Agitados por la tormenta y engavetados en las residencias son pocas las posibilidades de percibir brisas oxigenadas que nos refresquen el espíritu. Arrastrados estamos en un torbellino de noticias que parecen regodearse repitiendo la misma marcha fúnebre. Pasan a nuestro lado muchas otras noticias, acontecimientos o conmemoraciones a los que poco caso se les presta.

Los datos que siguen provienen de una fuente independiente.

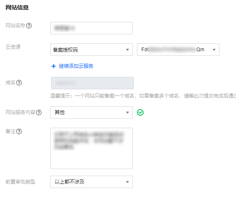The height and width of the screenshot is (198, 236).
Task: Click 继续添加云服务 link
Action: [x=76, y=66]
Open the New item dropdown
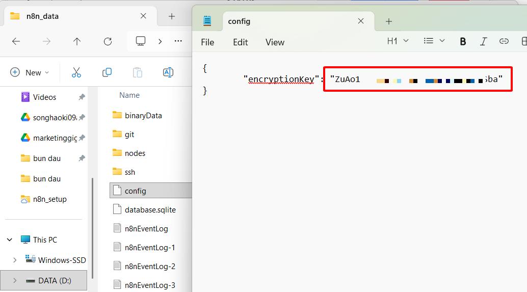 point(30,72)
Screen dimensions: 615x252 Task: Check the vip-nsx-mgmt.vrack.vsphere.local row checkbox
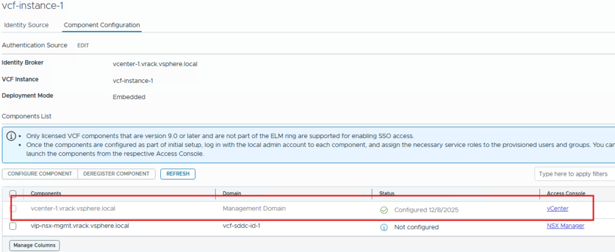click(13, 226)
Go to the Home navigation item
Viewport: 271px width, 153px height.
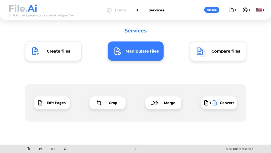pos(120,10)
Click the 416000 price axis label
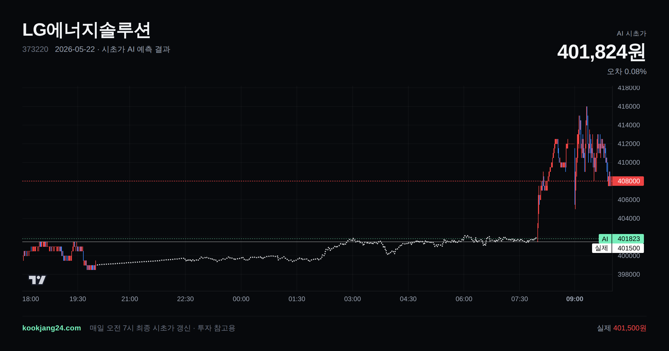669x351 pixels. (629, 106)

El pasado sábado 25 fue un aniversario más de la muerte de Pedro de San José. Falleció en ese día del año 1667 y al día siguiente fue enterrado en el templo San Francisco el Grande. Tenía apenas 41 años y solo 16 años de estar en la ciudad de Santiago. Obviamente el señor Betancourt es un personaje religioso, un santo para los que somos católicos y le profesamos devoción. Pero hay algo más, era una persona normal, igual que usted y yo. Tenía una personalidad voluntariosa, muy peculiar, con las aspiraciones y frustraciones de todos los humanos; alguien que pasó por muchas crisis internas. De niño sufrió una enfermedad paralizante que le dejó varias secuelas. La salida de su natal Tenerife fue precipitada al punto que la despedida de sus padres fue por medio de una misiva que envió con propio desde el puerto. Durante el azaroso viaje por mar no tenía idea del lugar a dónde iba. En Cuba escuchó el nombre de “Goathimala” y con ello iba descubriendo ese destino que lo iba guiando alguna fuerza superior. De La Habana a Honduras sufrió una grave enfermedad al punto que el capitán del navío lo dejó abandonado en las inhóspitas playas de Trujillo para que allí muriese y no contaminase su mal.

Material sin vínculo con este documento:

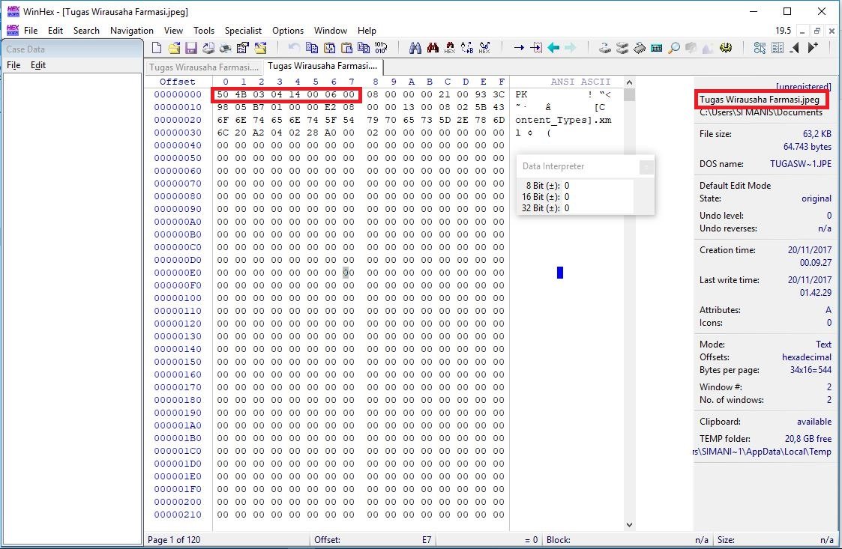The image size is (842, 549).
Task: Click the Open Disk drive icon
Action: (x=604, y=48)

Afortunadamente se recuperó y continuó su recorrido rumbo a la capital del Reino. Iba a pie, a veces solo y en otros tramos se acomodaba a alguna caravana, intercambiando con los muleros y las recuas. Todo su equipaje lo llevaba consigo: dos mudadas de ropa, un libro religioso, una cruz de madera que él mismo había tallado de niño y tres semillas de datilera. Nada más, no había forma de acarrear más. Al llegar a Santiago sacudió un terremoto y tuvo que buscar cobijo y trabajo. Algunas crónicas muy piadosas e ingenuas cuentan que los vecinos estaban alborozados porque había llegado. No es cierto, nadie tenía ni idea quién era y acaso lo veían con desdén: un pobre viajero con ropas gastadas y sandalias viejas.
Mientras buscaba quehacer que le procurase sustento, se enfermó nuevamente. Era claramente enfermizo. Al sanar encontró empleo con Pedro Armengol. Trató al mismo tiempo de estudiar. Su confesor, padre Lobo, jesuita, le sugirió el Colegio de San Borja. Pero, en ese entonces, sus entendederas eran insuficientes para dominar el latín y otras materias. En pocas palabras fracasó en su intento de ser sacerdote. Ello le causó gran desazón al punto que pensó escapar de todo. En ese intento se detuvo en Petapa. Allí tuvo una epifanía que le marcó el destino en lo que podríamos decir que es la “segunda parte” de su vida, su “vida pública”.
Mucha tinta ha corrido y son abundantes los autores que escriben sobre su vida. Sin embargo, se han enfocado desde una perspectiva pietista –demasiado pietista, envuelto en volutas de incienso—y ajeno el personaje de su entorno inmediato. Debemos recordar que Pedro era Él “y su circunstancia.” Esa Goathemala del siglo XVII donde había conflictos entre españoles e indios (terminología de época), entre los propios españoles (criollos o peninsulares), entre indios (cakchiqueles, quichés, mexicanos, etc.), entre las órdenes religiosas, etc. El repartimiento y las encomiendas estaban vigentes. En fin, un universo del que no podemos sustraer al viajero de Tenerife.